Though a serious methodological indictment, opponents of the minimum wage virtually ignored this issue; as Thomas C. Leonard noted, "The silence is fairly deafening."
Thomas C. Leonard, "The Very Idea of Applying Economics: The Modern Minimum-Wage Controversy and its Antecedents," History of Political Economy 32 (1), p. 139 (2000).
T.D. Stanley criticized Card and Krueger's methodology, suggesting that their results could signify either publication bias or the absence of an effect. Using a different methodology, however, he concluded that there was statistically significant evidence of publication bias and that correction of this bias showed no relationship between the minimum wage and unemployment.

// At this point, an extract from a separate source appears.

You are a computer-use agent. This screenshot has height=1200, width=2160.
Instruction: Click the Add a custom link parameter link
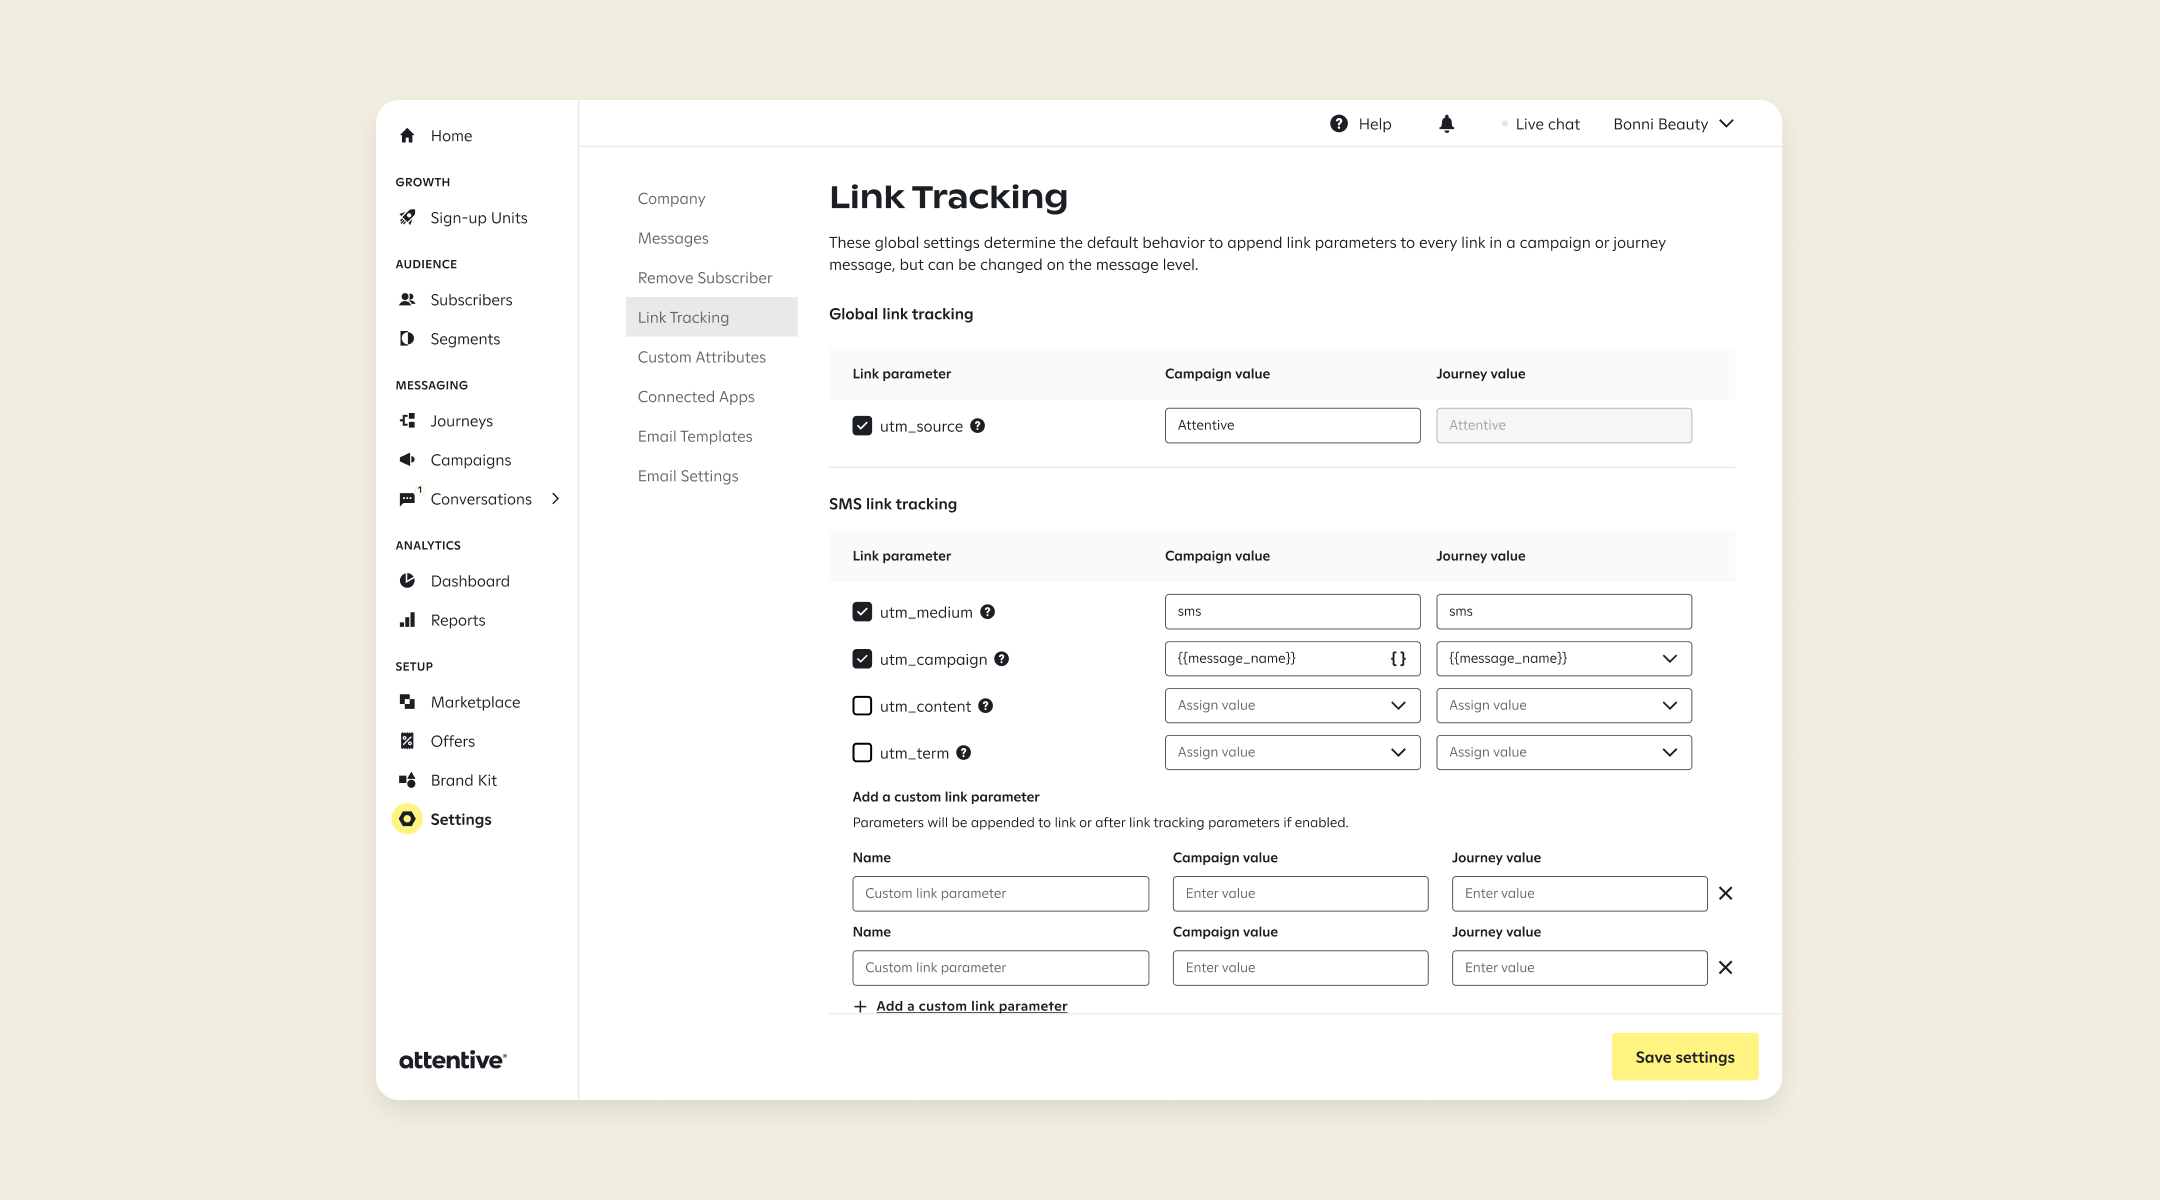(x=971, y=1006)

T.D. Stanley, "Beyond Publication Bias, Journal of Economic Surveys, Vol. 19, no. 3 (2005), pp. 322-327.
Last year, Hristos Doucouliagos and T.D. Stanley conducted a similar meta-analysis of 64 U.S. studies on disemployment effects and concluded that Card and Krueger's initial claim of publication bias was still correct. Moreover, they concluded, "Once this publication selection is corrected, little or no evidence of a negative association between minimum wages and employment remains."
P.S. It's important to note that no one is suggesting that the minimum wage could be endlessly elevated without ever having a negative effect on employment, only that elevating it incrementally has no negative effect at its current low historical levels.
P.P.S. Some researchers have concluded that the welfare gain to those in the 16-24 age group is particularily significant. That's because fewer hours spent at work for the same aggregate income means more time for studies. (And that ultimately means a general population with more human capital, and that benefits us all.)